» CONSIGNE DONNÉE 1
Recopiez mot pour mot l'intégralité du texte sur la responsabilité de l'État envers les personnes blessées en manifestation.

» TEXTE FOURNI
———

II-Une responsabilité de l’Etat engagée mais sans que la faute de l’Etat ne soit reconnue
La personne blessée au cours d’une manifestation doit en premier lieu porter plainte.
Lorsque l’auteur des violences est un membre des forces de l’ordre, l’article R434-15 du Code de la sécurité intérieure lui impose d’être identifiable par son numéro RIO (référentiel de l’identité et de l’organisation) composé de 7 chiffres, qui doit être visible sur l’uniforme.
Toutefois, il est souvent rapporté, et non contesté par le Ministre de l’intérieur, que l’obligation de port du RIO n’est pas toujours respectée (Conseil d’État, Juge des référés, 05/04/2023, 472509, Inédit au recueil Lebon).
Lorsque l’auteur des blessures est identifié, la victime dépose alors plainte contre lui. Une enquête pénale sera diligentée, qui aboutira éventuellement sur une condamnation pénale de l’auteur des violences.
Lorsque l’auteur des blessures n’est pas identifié, la victime dépose alors plainte contre X.
En cas de classement sans suite de la plainte du fait de l’impossibilité d’identifier l’auteur des faits, la victime devra engager la responsabilité de l’Etat devant le juge administratif pour obtenir réparation.
Il faut s’avoir qu’en matière de responsabilité administrative, il existe deux régimes : la responsabilité pour faute et la responsabilité sans faute.

———

[Entrées enregistrées]

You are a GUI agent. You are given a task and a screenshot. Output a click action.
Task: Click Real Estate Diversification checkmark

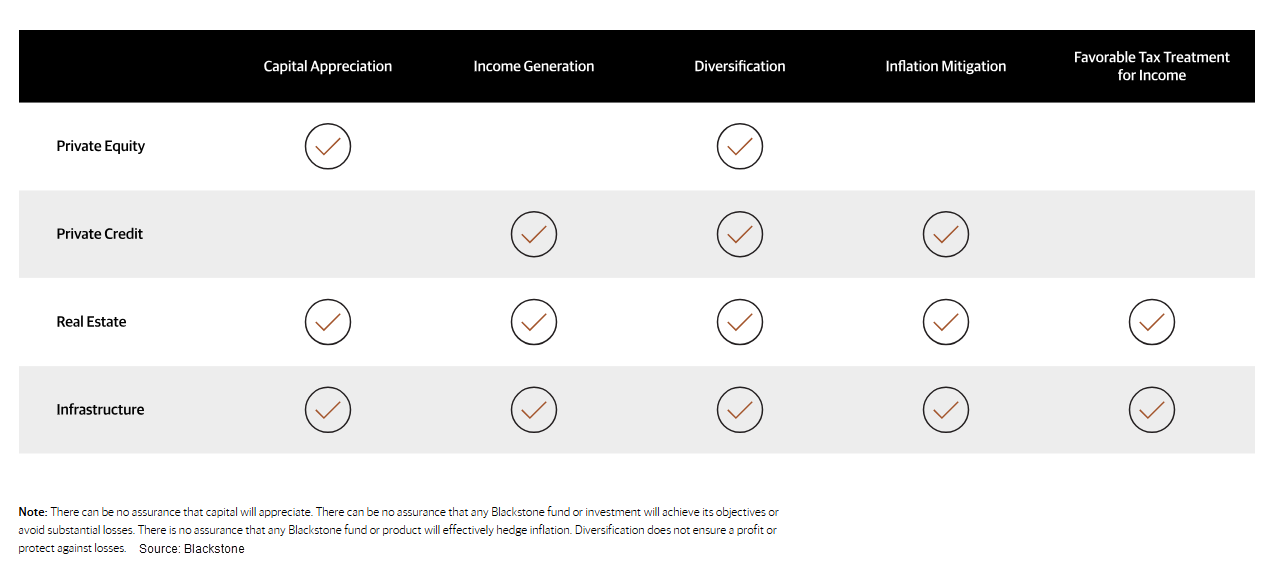tap(740, 322)
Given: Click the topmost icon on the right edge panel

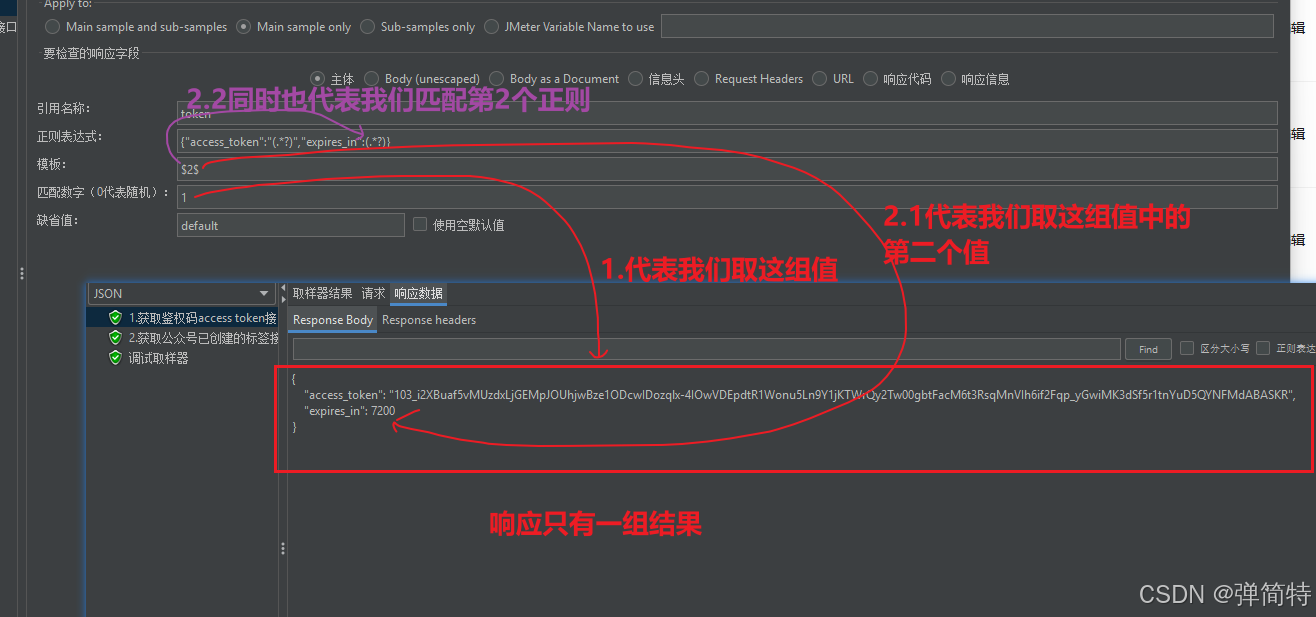Looking at the screenshot, I should [x=1298, y=27].
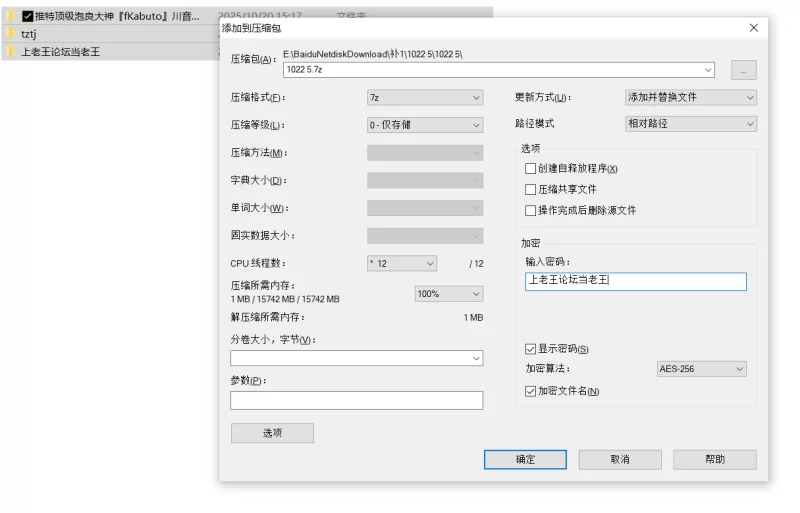Viewport: 800px width, 513px height.
Task: Open the CPU 线程数 dropdown
Action: pyautogui.click(x=402, y=263)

———

» CONSIGNE DONNÉE 2
Citez à l'identique toutes les lignes qui suivent le texte, en laissant les images de côté.

» RÉSULTAT FINAL 1
II-Une responsabilité de l’Etat engagée mais sans que la faute de l’Etat ne soit reconnue
La personne blessée au cours d’une manifestation doit en premier lieu porter plainte.
Lorsque l’auteur des violences est un membre des forces de l’ordre, l’article R434-15 du Code de la sécurité intérieure lui impose d’être identifiable par son numéro RIO (référentiel de l’identité et de l’organisation) composé de 7 chiffres, qui doit être visible sur l’uniforme.
Toutefois, il est souvent rapporté, et non contesté par le Ministre de l’intérieur, que l’obligation de port du RIO n’est pas toujours respectée (Conseil d’État, Juge des référés, 05/04/2023, 472509, Inédit au recueil Lebon).
Lorsque l’auteur des blessures est identifié, la victime dépose alors plainte contre lui. Une enquête pénale sera diligentée, qui aboutira éventuellement sur une condamnation pénale de l’auteur des violences.
Lorsque l’auteur des blessures n’est pas identifié, la victime dépose alors plainte contre X.
En cas de classement sans suite de la plainte du fait de l’impossibilité d’identifier l’auteur des faits, la victime devra engager la responsabilité de l’Etat devant le juge administratif pour obtenir réparation.
Il faut s’avoir qu’en matière de responsabilité administrative, il existe deux régimes : la responsabilité pour faute et la responsabilité sans faute.

» RÉSULTAT FINAL 2
You are a GUI agent. You are given a task and a screenshot. Output a click action.
Task: Click Real Estate Diversification checkmark

tap(740, 322)
Given: Click the topmost icon on the right edge panel

Looking at the screenshot, I should [x=1298, y=27].
Viewport: 800px width, 513px height.
Task: Open the CPU 线程数 dropdown
Action: pyautogui.click(x=402, y=263)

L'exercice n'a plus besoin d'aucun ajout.